┌─ Supplied passage

English anti-suffragist and civil servant

Gladys Pott (1867 – 13 November 1961) was an English anti-suffragist and civil servant.

==Biography==
Gladys Pott was born in 1867, the daughter of the Archdeacon of Berkshire, the Venerable Alfred Pott, and his wife, Emily ' Gibbs. Little is known about Gladys's formative years, except that she was privately educated.

Pott became a committed anti-suffragist, and in 1908 she was appointed secretary of the Women's National Anti-Suffrage League (north Berkshire branch). Through her organisational ability Berkshire became a "stronghold of female anti-suffragism". In 1910 the league joined with the Men's League for Opposing Woman Suffrage to form the National League for Opposing Woman Suffrage (NLOWS) with Lord Cromer as president; Pott joined the executive committee of the organisation and became its secretary between 1913 and 1914. She and Curzon ran a successful campaign to reduce the impact of the league at the Anglican Church Congress in 1912–1913. In 1912 she wrote The Anti-Suffrage Handbook of Facts, Statistics and Quotations for the Use of Speakers for use by the league's members.

└─

Reproduce the passage from the Gladys Pott biography between "Pott became a" and "the league's members.", inclusive.

┌─ Record set

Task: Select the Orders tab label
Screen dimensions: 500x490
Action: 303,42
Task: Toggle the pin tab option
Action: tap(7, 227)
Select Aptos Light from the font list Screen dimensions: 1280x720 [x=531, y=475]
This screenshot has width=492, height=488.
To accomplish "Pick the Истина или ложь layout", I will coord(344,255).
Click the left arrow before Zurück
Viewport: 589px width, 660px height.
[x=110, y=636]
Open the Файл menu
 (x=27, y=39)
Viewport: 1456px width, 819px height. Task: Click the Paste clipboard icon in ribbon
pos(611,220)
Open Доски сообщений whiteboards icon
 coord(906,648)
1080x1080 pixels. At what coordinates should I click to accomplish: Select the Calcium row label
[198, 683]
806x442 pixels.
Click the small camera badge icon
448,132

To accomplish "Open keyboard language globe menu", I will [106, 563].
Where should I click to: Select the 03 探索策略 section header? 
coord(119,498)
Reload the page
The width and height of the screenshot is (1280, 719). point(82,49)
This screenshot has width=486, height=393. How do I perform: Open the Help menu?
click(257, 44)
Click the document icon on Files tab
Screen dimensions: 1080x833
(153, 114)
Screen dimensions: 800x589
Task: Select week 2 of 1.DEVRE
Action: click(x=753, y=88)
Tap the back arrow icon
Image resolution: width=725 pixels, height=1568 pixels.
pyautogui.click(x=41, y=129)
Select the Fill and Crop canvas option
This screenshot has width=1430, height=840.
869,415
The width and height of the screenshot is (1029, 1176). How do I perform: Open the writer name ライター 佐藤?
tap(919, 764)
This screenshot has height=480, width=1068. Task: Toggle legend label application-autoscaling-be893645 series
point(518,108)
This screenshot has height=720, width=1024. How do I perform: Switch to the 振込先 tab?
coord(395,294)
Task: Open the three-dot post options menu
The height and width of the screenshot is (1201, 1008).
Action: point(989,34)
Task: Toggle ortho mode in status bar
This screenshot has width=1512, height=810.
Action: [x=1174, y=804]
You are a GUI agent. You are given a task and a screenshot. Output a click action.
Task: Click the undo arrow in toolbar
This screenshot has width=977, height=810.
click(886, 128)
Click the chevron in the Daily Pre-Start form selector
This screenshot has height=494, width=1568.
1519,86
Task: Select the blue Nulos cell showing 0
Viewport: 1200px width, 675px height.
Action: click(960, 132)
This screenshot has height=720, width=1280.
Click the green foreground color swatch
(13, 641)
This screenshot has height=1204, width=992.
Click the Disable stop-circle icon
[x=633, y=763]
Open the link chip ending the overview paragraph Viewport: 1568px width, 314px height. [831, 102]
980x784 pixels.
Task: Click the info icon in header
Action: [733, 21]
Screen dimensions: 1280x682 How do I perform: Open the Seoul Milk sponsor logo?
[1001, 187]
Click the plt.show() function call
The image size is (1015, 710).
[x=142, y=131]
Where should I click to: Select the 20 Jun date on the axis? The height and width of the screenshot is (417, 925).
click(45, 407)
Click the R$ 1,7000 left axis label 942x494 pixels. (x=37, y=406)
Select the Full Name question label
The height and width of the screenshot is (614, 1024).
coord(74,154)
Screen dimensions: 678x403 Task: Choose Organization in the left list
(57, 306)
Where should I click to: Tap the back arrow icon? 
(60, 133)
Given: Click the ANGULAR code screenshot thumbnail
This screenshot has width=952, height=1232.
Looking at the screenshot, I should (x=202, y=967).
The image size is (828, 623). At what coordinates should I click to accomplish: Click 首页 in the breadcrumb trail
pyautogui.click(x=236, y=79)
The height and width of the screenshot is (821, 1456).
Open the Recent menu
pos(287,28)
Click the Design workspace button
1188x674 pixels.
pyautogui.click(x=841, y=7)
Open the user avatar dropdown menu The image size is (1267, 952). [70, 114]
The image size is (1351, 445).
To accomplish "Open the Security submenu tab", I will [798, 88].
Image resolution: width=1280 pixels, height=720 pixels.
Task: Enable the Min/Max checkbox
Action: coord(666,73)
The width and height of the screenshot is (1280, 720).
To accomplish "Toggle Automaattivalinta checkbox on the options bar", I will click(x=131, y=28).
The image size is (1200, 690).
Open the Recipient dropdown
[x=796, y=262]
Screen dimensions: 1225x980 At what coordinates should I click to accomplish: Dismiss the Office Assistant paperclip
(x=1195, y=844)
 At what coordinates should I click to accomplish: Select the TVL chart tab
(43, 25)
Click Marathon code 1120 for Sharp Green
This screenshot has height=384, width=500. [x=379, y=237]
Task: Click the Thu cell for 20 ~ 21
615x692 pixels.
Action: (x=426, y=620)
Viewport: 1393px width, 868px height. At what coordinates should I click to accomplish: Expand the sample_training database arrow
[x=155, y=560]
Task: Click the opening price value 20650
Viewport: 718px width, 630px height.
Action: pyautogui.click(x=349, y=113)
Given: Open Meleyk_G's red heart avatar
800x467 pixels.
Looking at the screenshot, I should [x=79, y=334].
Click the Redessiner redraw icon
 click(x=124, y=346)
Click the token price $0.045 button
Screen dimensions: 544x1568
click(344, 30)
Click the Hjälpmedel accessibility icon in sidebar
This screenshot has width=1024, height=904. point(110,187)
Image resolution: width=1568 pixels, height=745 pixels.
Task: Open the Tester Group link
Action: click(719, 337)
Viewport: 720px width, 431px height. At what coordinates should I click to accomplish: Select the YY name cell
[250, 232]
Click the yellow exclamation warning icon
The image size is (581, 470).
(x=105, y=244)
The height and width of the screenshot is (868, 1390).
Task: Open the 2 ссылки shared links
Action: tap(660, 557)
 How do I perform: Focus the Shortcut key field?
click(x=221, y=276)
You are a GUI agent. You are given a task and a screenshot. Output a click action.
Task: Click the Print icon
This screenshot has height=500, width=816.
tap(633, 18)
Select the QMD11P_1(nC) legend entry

└─

Answer to this problem →
Pott became a committed anti-suffragist, and in 1908 she was appointed secretary of the Women's National Anti-Suffrage League (north Berkshire branch). Through her organisational ability Berkshire became a "stronghold of female anti-suffragism". In 1910 the league joined with the Men's League for Opposing Woman Suffrage to form the National League for Opposing Woman Suffrage (NLOWS) with Lord Cromer as president; Pott joined the executive committee of the organisation and became its secretary between 1913 and 1914. She and Curzon ran a successful campaign to reduce the impact of the league at the Anglican Church Congress in 1912–1913. In 1912 she wrote The Anti-Suffrage Handbook of Facts, Statistics and Quotations for the Use of Speakers for use by the league's members.